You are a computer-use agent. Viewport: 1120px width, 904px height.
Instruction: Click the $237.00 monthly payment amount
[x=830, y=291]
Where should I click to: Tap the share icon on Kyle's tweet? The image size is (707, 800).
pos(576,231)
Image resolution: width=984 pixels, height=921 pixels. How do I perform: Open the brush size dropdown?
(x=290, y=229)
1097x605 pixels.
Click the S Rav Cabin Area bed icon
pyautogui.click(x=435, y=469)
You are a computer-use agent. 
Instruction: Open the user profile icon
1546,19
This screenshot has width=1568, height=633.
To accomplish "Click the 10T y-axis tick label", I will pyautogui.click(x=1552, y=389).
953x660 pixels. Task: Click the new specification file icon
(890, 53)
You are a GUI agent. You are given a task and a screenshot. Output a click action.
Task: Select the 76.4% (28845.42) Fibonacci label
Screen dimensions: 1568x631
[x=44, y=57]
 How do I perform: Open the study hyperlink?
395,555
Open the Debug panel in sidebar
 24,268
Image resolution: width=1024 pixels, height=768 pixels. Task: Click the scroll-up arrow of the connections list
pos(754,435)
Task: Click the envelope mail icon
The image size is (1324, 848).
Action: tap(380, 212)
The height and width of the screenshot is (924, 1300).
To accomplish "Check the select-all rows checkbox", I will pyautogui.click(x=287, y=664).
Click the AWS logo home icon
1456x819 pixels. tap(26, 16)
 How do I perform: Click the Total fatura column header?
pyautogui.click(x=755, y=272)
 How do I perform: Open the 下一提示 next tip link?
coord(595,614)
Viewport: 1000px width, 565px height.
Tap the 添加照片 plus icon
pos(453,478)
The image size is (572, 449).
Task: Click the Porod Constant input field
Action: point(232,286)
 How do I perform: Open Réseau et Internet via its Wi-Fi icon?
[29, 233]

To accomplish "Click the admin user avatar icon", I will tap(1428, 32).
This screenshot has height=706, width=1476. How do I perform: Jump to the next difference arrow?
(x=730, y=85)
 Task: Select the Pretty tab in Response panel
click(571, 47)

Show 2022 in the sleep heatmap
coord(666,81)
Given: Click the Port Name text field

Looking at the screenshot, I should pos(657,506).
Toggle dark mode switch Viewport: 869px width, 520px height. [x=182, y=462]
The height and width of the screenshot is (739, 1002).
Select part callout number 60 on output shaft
....
## [Given instruction]
Could you extract every line of the material above and reproduce each one word for word?

## [Expected output]
You are a computer-use agent. Viewport: 1120px width, 904px height.
Instruction: Click the $237.00 monthly payment amount
[x=830, y=291]
Where should I click to: Tap the share icon on Kyle's tweet? The image size is (707, 800).
pos(576,231)
Image resolution: width=984 pixels, height=921 pixels. How do I perform: Open the brush size dropdown?
(x=290, y=229)
1097x605 pixels.
Click the S Rav Cabin Area bed icon
pyautogui.click(x=435, y=469)
You are a computer-use agent. 
Instruction: Open the user profile icon
1546,19
This screenshot has width=1568, height=633.
To accomplish "Click the 10T y-axis tick label", I will pyautogui.click(x=1552, y=389).
953x660 pixels. Task: Click the new specification file icon
(890, 53)
You are a GUI agent. You are given a task and a screenshot. Output a click action.
Task: Select the 76.4% (28845.42) Fibonacci label
Screen dimensions: 1568x631
[x=44, y=57]
 How do I perform: Open the study hyperlink?
395,555
Open the Debug panel in sidebar
 24,268
Image resolution: width=1024 pixels, height=768 pixels. Task: Click the scroll-up arrow of the connections list
pos(754,435)
Task: Click the envelope mail icon
The image size is (1324, 848).
Action: tap(380, 212)
The height and width of the screenshot is (924, 1300).
To accomplish "Check the select-all rows checkbox", I will pyautogui.click(x=287, y=664).
Click the AWS logo home icon
1456x819 pixels. tap(26, 16)
 How do I perform: Click the Total fatura column header?
pyautogui.click(x=755, y=272)
 How do I perform: Open the 下一提示 next tip link?
coord(595,614)
Viewport: 1000px width, 565px height.
Tap the 添加照片 plus icon
pos(453,478)
The image size is (572, 449).
Task: Click the Porod Constant input field
Action: point(232,286)
 How do I perform: Open Réseau et Internet via its Wi-Fi icon?
[29, 233]

To accomplish "Click the admin user avatar icon", I will tap(1428, 32).
This screenshot has height=706, width=1476. How do I perform: Jump to the next difference arrow?
(x=730, y=85)
 Task: Select the Pretty tab in Response panel
click(571, 47)

Show 2022 in the sleep heatmap
coord(666,81)
Given: Click the Port Name text field

Looking at the screenshot, I should pos(657,506).
Toggle dark mode switch Viewport: 869px width, 520px height. [x=182, y=462]
The height and width of the screenshot is (739, 1002).
Select part callout number 60 on output shaft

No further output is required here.